Ebbene, nel grandissimo numero degli argomenti, Jehoshua Ben Shira affronta il tema dell’offesa e quindi dei “debiti” che gli uomini possono contrarre fra loro e il loro spontaneo regolarsi. Ben Shira non fa mai riferimento a tribunali o a terze persone che possano costringere a saldare i debiti, ma valuta indirettamente ed in modo tanto semplice quanto profondo le cause e gli effetti delle offese: “Se hai sguainato la spada contro un amico, non disperare, può esservi un ritorno. Se hai aperto la bocca contro un amico, non disperare, può esserci riconciliazione, tranne il caso di insulto e di arroganza, di segreti svelati e di un colpo a tradimento; in questi casi ogni amico scomparirà” (22.21,22). Perché?

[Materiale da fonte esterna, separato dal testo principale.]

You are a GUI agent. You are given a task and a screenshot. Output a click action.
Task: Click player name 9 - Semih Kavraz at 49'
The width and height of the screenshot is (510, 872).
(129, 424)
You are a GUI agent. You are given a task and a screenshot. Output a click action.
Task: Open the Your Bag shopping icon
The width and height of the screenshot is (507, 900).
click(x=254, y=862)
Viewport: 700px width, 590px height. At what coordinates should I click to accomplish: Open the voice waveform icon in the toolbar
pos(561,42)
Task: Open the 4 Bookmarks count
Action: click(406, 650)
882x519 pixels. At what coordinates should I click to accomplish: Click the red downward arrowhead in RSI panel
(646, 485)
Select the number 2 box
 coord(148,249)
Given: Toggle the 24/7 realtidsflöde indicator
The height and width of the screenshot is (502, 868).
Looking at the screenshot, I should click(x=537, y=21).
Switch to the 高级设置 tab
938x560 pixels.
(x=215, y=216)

Perché in tutti questi casi viene a mancare il rispetto, il riguardo per la persona e la sua dignità in quanto amico e persona, per cui solo una radicale revisione del modo i pensare di chi si è comportato così può spingere a chiedere il perdono e trovarlo. Certo Ben Shira non conosceva la Grazia e parlava a livello umano, non sbagliando le sue valutazioni di base né contraddice a priori le parole di Gesù sul perdono, settanta volte sette. E non esiste perdono senza confessione e prima ancora ravvedimento, tra uomo e uomo e tra questi e Dio stesso.

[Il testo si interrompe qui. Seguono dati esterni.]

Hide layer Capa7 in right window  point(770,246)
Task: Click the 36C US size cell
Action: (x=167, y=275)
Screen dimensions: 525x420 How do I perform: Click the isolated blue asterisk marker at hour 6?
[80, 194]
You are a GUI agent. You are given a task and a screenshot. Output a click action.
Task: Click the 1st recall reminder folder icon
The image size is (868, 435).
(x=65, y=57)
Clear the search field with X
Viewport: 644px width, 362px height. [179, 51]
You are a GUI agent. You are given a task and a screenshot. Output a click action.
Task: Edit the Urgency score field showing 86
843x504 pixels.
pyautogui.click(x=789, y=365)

Fatta questa parentesi necessaria, una delle tante che dimostrano la serietà del perdono che non può essere generalizzato e dato a prescindere, la frase conclusiva di Gesù alla parabola del servo spietato illumina su quanto sia attento lo sguardo di Dio sui suoi figli: “Così anche il mio Padre celeste farà a ciascuno di voi, se non perdonerete di cuore al vostro fratello”; questa si raccorda a quella pronunciata proprio a conclusione dell’esposizione del “Padre nostro”: “Se voi infatti perdonerete agli altri le loro colpe, il Padre vostro che è nei cieli perdonerà anche a voi; ma se voi non perdonerete agli altri, neppure il padre vostro perdonerà le vostre colpe” (Matteo 6.14,15). Ecco la reciprocità. Ecco l’impensabilità dei doppi pesi e delle doppie misure che in un rapporto fraterno non possono esistere. Senza la reciprocità, non rimane che la religione che, in sintesi, altro non è se non la pretesa puerile di essere ascoltati a prescindere da quello che siamo veramente, nella nostra essenza, nel nostro cuore. Perché il perdono è l’espressione della partecipazione ad un progetto, di un cammino che non percorriamo da soli, ma con il Padre. Che, appunto, è nostro. Amen.